I just find comments about pissing on graves really pathetic and juvenile, particularly when they are alongside other comments berating the “haters” on the other side.
There is plenty to say about Thatcher, but if the best someone has got is to rant about constructing a sewage system for pissing on her grave then they don’t really have anything to say at all.
Some folks here just enjoy pretending to be outraged over things that they don’t really care about at all.
Well in that case you are clearly trying to establish your moral superiority over me, because I don’t feel that way at all. I just don’t derive glee from anyone’s death, and I don’t think it is healthy to do so, and doubly so when the dead person doesn’t really even mean anything to you in your own life. I find it creepy.
Mandalay
@Omnes Omnibus:
More scathing wit from the man about Kirkpatrick…
Henderson wasted his talents as an ambassador. He should have been a stand up comic.
Violet
Only one ‘n’ in her name: Jeane.
Mandalay
@celticdragonchick:
Margaret Thatcher confirms your story:
Apparently America’s generosity was due to the insistence of Caspar Weingberger, and despite the objections of Jeane Kirkpatrick.
The US position over the Falklands was a disjointed mess.
Suffern ACE
@celticdragonchick: the French had supplied the Argentinians with Exocets. They Brits only had 6 sidewinders.
mclaren
The only thing that really made both of those sadistic creeps’ panties wet was watching people suffer. Torture under a foreign dictator? Or busting unions and throwing tens of thousands of people out of work into privation and humiliation?

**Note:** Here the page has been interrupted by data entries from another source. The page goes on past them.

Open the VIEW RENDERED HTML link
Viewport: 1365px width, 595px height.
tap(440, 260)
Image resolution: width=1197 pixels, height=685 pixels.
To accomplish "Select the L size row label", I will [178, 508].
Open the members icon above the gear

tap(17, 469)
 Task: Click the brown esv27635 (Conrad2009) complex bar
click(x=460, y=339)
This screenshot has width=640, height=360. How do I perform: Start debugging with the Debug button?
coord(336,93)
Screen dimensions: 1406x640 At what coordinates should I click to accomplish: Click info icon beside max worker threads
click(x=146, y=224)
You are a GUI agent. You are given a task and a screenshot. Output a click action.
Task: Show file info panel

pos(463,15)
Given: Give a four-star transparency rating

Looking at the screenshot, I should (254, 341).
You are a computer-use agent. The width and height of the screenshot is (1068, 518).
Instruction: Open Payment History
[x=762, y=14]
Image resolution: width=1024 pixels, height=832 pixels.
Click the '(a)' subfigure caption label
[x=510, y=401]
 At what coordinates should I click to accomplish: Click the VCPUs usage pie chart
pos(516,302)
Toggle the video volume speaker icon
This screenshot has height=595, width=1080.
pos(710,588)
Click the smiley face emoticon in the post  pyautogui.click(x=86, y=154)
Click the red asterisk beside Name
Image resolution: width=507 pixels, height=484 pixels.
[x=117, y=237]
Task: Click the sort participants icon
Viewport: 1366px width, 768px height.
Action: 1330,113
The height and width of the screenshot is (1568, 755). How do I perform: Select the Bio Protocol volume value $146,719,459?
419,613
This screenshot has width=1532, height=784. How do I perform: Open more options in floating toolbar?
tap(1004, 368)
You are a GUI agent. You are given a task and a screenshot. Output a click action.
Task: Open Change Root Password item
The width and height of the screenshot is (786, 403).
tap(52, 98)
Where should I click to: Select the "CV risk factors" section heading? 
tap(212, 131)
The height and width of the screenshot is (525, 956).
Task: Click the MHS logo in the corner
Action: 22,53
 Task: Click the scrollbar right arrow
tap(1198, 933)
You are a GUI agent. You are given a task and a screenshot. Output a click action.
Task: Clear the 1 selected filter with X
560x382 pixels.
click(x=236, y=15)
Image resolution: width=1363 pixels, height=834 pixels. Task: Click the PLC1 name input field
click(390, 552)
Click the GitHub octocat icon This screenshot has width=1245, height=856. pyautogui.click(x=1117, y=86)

Didn’t matter. They loved watching people suffer. That was the bottom line for both Kirkpatrick and Thatcher.
Both of ’em remind me of those women who write marriage proposals to serial killers who are doing life in prison.
mclaren
@Mandalay:
Dude, debating Omnes Omnibus is like reading Aeschylus to a cage full of hyenas.
It insults the memory of Aeschylus, and annoys the hyenas.
mclaren
@Mandalay:
Fuck rational, productive and useful. Goldman Sachs is rational, productive and useful. It’s also a bloodsucking vampire squid with its snout clamped to the face to the body politic.
Rational, productive and useful considerations gave us Mutual Assured Destruction and game theory for thermonuclear war. Rational, Productive and useful thinking gave us the Rational Expectations theory of the Chicago School of economics, which wrecked the global economy and plunged hundreds of millions of people worldwide into privation and homelessness and despair.
How about being humane?
How about that, huh?
Suppose we deep six the “rational” shit and start worrying about being kind to one another.
Is that too much to ask?
What the hell happened to basic common human decency?
Fuck rational and productive and the rest of those weasel-words used to cover up crony capitalist con games and the brutalization of the poor by the rich. Let’s give a try at being humane. The humane trumps the rational any day of the week, buckaroo.
mclaren
And incidentally…another drone strike in Pakistan today. 18 dead — 11 of ’em children.
Children.
Revering a mass murder in the Oval Office is also par for the course in establishment media in America circa 2013.
Cue one of the crackpot obots to rush out of the shower and explain to us why Obama murdering 11 children at a shot isn’t really “mass murder”…
Anna in PDX
@raven: I do not always agree with him but this was written by one of his co bloggers, Foresman, and Pat pointed out that he was no fan of either Reagan or Thatcher in the comments.
Redleg
What’s the sample size for Kirkpatrick’s test of hypothesis? One? Jeebus.